#### TEXTAUSSCHNITT ####

Weil ich das Ende der DDR und die Einheit Deutschlands wollte, wurde für mich das Grundgesetz der Bundesrepublik zum Maßstab für alle weiteren Überlegungen. Am besten gefiel mir im Artikel 7 der Satz: Das Recht zur Errichtung von privaten Schulen wird gewährleistet. An diesem Satz störte mich das Wort „privat“, weil ich das sofort mit Schulgeld in Verbindung bringen musste, das für uns völlig undenkbar war. Wir wollten nicht nur kleine Inseln für wenige zahlungskräftige, bildungsbewusste Eltern. 

Eine Sonderung nach den Besitzverhältnissen der Eltern war uns vollkommen suspekt. Das hat uns ja zum Glück auch das Grundgesetz untersagt. Auch das Wort „Ersatzschule“ störte mich. Bei unseren Bemühungen um schulische Innovationen wollten wir natürlich das Original. Nach der Idee unserer Verfassung sollten alle Schulen, egal in welcher Trägerschaft, öffentliche Schulen sein, die in den neuen Verfassungen und Schulgesetzen auch gleichrangig zu behandeln sind. Die Monopolstellung des Staates über die Schulen hatten wir lange genug leidvoll erfahren. Nie wieder sollte eine Ministerin allein darüber befinden dürfen, was für alle gut und richtig ist.

####

**ZU BEANTWORTENDE FRAGEN:**
**1.** Nenne alle Bezeichnungen für Schulen, die im Textausschnitt vorkommen.
**2.** Beantworte zum Textausschnitt:
(a) Welcher Artikel des Grundgesetzes wird genannt?
(b) Womit wird das Wort „privat“ in Verbindung gebracht?
(c) Was sollten nach der Idee der Verfassung alle Schulen sein?
**3.** Gib den Textausschnitt wortgetreu wieder, beginnend bei den Worten „Weil ich das Ende“ und endend nach „zahlungskräftige, bildungsbewusste Eltern.“.
Die anschließenden Daten sind eigenständiges Material und stehen in keinem Zusammenhang mit dem Textausschnitt.

#### DATENSATZ ####

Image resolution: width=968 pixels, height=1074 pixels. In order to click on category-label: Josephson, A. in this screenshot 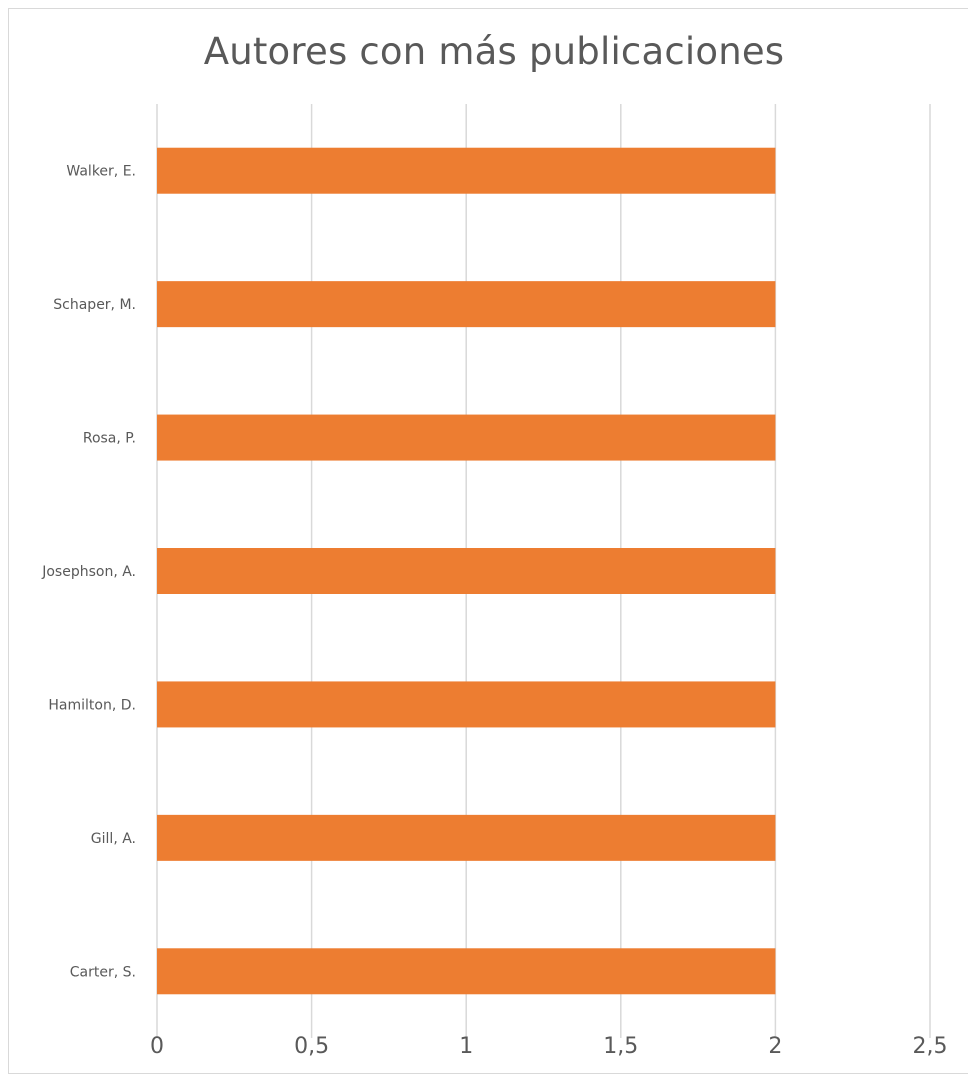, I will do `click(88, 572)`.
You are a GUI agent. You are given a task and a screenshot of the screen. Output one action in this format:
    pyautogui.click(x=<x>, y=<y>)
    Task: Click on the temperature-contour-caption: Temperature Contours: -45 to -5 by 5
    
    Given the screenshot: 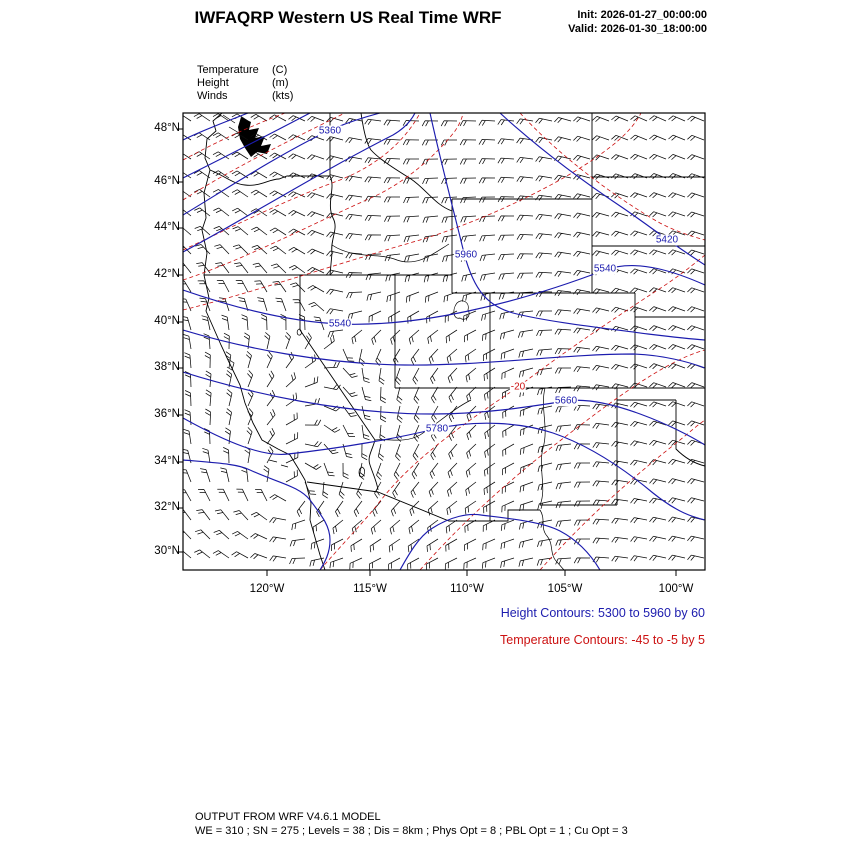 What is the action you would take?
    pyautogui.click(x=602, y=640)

####
#### DATENSATZ ####

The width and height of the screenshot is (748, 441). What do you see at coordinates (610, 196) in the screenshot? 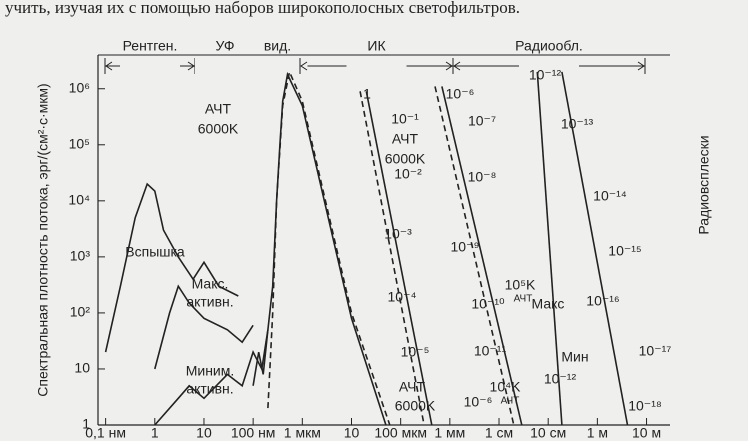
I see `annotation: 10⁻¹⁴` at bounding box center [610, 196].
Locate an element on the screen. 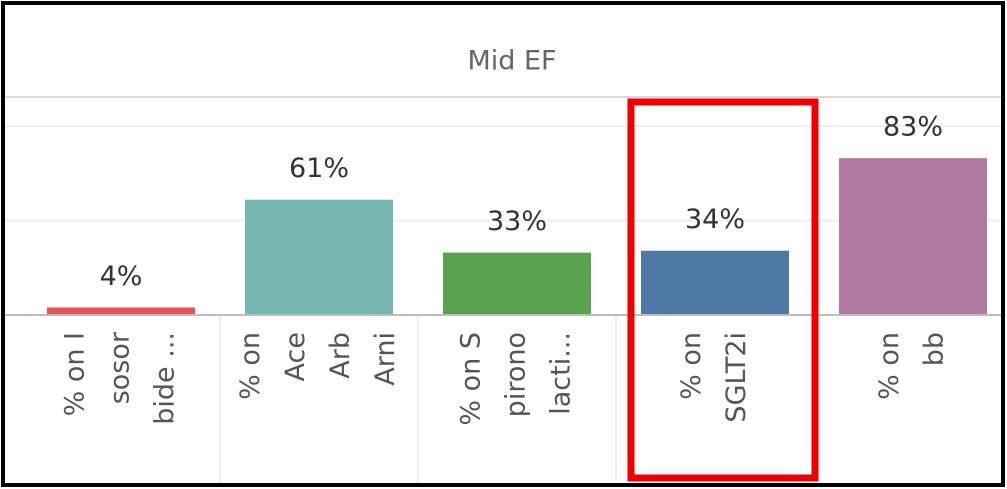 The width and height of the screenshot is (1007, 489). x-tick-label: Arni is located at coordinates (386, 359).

####

**LÖSUNGEN ZUR ÜBUNG:**
**1.**
private Schulen
Ersatzschule
öffentliche Schulen

**2.**
(a) Artikel 7
(b) Mit Schulgeld
(c) Öffentliche Schulen, egal in welcher Trägerschaft

**3.**
Weil ich das Ende der DDR und die Einheit Deutschlands wollte, wurde für mich das Grundgesetz der Bundesrepublik zum Maßstab für alle weiteren Überlegungen. Am besten gefiel mir im Artikel 7 der Satz: Das Recht zur Errichtung von privaten Schulen wird gewährleistet. An diesem Satz störte mich das Wort „privat“, weil ich das sofort mit Schulgeld in Verbindung bringen musste, das für uns völlig undenkbar war. Wir wollten nicht nur kleine Inseln für wenige zahlungskräftige, bildungsbewusste Eltern.